It was small wonder that Dickie Maxwell lost his nerve for just one flickering instant.

“Stop her, Larry—stop her!” he yelled. “If we keep on, the smash’ll catch us, too!”

But Larry Donovan was grimly hanging on to that priceless gift so lately discovered; namely, the gift which enables a fellow to hang on.

“No!” he yelled back. “We’ve got to stop that runaway. Clamp onto something—I’m giving her all she’s got!”

It was all over—that is, the racing part of it was—in another half-minute. As the gap was closing between the big fugitive and its tiny pursuer, Larry shouted his directions to Dick.

“Listen to me, Dick: there’s no use in two of us taking the chance of a head-ender with Eleven. When we touch I’m going to climb the ’Thirty-one. As I jump, you shut off and reverse and get back out of the way, quick! Do you hear?”

The Brewster High School ex-first-baseman heard, but he had a firm grip on his nerve, now, and had no notion of heeding.

“I won’t!” he shouted back. “Think I’m going to let you hog all the risk? Not if I know it!”

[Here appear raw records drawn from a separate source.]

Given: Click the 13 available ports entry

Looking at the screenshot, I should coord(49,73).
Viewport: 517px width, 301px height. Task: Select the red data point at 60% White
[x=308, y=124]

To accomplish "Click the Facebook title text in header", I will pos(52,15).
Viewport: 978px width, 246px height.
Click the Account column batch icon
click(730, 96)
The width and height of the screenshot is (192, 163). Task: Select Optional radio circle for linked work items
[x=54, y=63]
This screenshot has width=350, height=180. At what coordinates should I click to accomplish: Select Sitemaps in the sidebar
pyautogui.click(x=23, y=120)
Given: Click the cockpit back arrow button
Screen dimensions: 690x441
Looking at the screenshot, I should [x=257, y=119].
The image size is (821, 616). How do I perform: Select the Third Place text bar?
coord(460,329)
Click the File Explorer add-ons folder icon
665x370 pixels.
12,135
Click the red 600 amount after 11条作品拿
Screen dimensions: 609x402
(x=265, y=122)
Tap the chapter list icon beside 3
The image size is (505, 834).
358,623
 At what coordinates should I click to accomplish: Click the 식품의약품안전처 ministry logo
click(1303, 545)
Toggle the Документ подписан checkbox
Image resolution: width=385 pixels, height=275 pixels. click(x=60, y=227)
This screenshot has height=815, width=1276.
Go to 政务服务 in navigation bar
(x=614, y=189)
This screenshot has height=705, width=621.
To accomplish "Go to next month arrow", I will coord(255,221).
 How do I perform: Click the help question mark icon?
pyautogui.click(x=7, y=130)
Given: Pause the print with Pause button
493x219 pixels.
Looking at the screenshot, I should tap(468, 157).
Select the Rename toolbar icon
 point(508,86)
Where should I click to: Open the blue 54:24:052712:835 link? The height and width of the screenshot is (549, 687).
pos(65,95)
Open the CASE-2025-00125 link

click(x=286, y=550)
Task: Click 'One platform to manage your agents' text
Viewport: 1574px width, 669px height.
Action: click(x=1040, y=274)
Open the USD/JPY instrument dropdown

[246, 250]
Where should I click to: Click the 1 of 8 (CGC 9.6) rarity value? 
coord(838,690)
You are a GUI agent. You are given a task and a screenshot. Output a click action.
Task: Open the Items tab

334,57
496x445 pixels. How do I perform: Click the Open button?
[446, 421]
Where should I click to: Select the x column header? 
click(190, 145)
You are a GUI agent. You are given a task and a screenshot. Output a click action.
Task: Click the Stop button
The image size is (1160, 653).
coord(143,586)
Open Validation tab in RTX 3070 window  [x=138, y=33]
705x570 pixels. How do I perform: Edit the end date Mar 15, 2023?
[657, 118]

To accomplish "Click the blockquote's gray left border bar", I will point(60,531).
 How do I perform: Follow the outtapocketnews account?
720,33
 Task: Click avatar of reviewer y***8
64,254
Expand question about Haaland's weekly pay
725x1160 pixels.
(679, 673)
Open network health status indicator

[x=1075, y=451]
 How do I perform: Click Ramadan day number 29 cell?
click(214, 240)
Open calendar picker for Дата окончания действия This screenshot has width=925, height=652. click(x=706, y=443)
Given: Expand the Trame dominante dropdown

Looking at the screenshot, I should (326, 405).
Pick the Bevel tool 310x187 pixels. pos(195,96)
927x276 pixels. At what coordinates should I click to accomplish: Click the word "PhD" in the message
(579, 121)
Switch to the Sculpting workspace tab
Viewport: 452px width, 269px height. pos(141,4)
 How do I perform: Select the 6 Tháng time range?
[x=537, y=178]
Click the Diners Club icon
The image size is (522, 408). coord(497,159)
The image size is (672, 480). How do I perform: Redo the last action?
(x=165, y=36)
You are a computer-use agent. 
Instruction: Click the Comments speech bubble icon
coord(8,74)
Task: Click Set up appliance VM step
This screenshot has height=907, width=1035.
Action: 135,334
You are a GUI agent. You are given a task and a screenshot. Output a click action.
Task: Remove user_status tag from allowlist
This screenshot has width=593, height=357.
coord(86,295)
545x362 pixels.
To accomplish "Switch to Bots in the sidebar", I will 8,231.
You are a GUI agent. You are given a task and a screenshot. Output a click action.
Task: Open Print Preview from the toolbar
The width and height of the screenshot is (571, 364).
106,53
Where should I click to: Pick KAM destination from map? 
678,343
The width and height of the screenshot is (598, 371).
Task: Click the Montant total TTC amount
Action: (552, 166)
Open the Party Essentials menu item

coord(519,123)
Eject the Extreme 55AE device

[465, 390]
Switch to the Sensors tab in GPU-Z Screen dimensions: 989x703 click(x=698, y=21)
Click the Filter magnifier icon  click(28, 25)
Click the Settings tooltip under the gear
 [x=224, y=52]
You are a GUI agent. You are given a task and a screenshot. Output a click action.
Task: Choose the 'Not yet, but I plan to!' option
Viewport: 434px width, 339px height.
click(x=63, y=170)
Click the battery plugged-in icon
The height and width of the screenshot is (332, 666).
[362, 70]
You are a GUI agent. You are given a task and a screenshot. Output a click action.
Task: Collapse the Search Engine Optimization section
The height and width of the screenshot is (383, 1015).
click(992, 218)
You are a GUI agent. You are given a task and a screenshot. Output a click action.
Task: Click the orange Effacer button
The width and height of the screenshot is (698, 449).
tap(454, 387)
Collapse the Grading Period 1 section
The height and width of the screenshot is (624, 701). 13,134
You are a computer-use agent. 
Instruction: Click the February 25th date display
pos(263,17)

Circumstances, and the quick wit of one Larry Donovan, cut the protest—and the double risk—as the poor dog’s tail was cut off; close up under the ears. As the motorized hand-car surged up under the “goose-neck” coupling buffer on the rear of the 331’s tender, Larry did two separate and distinct things at the same instant, so to speak; snapped the motor car’s magneto spark off and so killed it, and leaped for a climbing hold on the goose-neck.

With his hold made good he permitted himself a single backward glance. True to form, the Bug, with its power cut off, was fading rapidly out of the zone of danger. Larry gathered himself with a grip on the edge of the tender flare, heaved, scrambled, hurled himself over the heaped coal and into the big compound’s cab and grabbed for the throttle and the brake-cock handle.